Cumulus has already tried this in several markets, like DC where they simulcast conservative talk on WMAL-AM on the FM, and it's been a failure.

And if even a simulcast can't succeed, what do we conclude? It's the programming! Blame the message, not the messenger.
 
TheBigA said:
KeithE4 said:
No portable FM radios before 1966? Tell that to Heathkit, who offered one in 1963.

Not to the extent that they became available after 1966. Prior to that, they were very limited, in the same way HD radio is now.

Give me some sales figures from the period. Not just that companies made them. I want to know how many people BOUGHT them.

Most people didn't buy them because there was little that the general public (i.e. people who were not classical, jazz, or Mantovani fans) were interested in. Also, many parts of the country could only receive one or two FM stations in 1966, and in many cases, they just simulcasted their sister-AM. That is, if FM was available at all. Many parts of the country didn't have FM. So there was little need for most people to buy an FM radio until the late '60s.

AM/FM radios weren't included as standard equipment in most cars until the '70s.
 
Returning to the original thread...WOR is at a 1.1..I really thought with the addition of some local programming..Mark Simone,Rita Cosby and John and Ken(even though the first hour is a simulcast of their last hour on KFI), the station's ratings would improve..I do enjoy Simone's show, but apparently, nobody is listening. WABC has little over twice WOR's share and their programming is wall to wall syndication.

I wonder how Simone and Geraldo do against each other?
 
To be fair, it's a bit too early to judge the impact of WOR's programming changes. Talk talks time to build an audience. But, as I've mentioned before, WOR's programming is so inconsistent that I can't see how the station as a whole has a chance of attracting a loyal news/talk audience.

Think about it -- John & Ken are the very popular afternoon-drive hosts on KFI, while here in NY we're "treated" to Rita Cosby. What a joke! If KFI replaced J&K with Rita Cosby tomorrow I guarantee you the radiodiscussion.com LA board would be on fire with outrage and KFI's ratings would drop over time.

John & Ken, as good as they are, can't save WOR with just two hours in the late evening. They can't neutralize the harm done by Rita Cosby, Dave Ramsey, and the adolescent-Rush-clone Andy Dean.
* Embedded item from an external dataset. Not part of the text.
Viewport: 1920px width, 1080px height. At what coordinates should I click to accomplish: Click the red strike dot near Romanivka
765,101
Benale, like you I was hoping for good things from WOR but as far as I can see it's only getting worse.
 
FredLeonard said:
KeithE4 said:
AM/FM radios weren't included as standard equipment in most cars until the '70s.

The late 70s.

Yet by 1977, without FM being standard on most cars, the FM band passed 50% of all listening.
 
DavidEduardo said:
Yet by 1977, without FM being standard on most cars, the FM band passed 50% of all listening.
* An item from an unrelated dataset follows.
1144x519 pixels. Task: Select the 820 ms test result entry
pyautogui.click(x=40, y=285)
I think that's one of those statistics driven by major markets where FM was more established.
 
TheBigA said:
DavidEduardo said:
Yet by 1977, without FM being standard on most cars, the FM band passed 50% of all listening.

I think that's one of those statistics driven by major markets where FM was more established.

If you look at Duncan's American Radio for that year, you can see that market size did not have much to do with it at that point.

Some majors like SF had relatively low FM shares, while others had much more than 50% of listening on FM.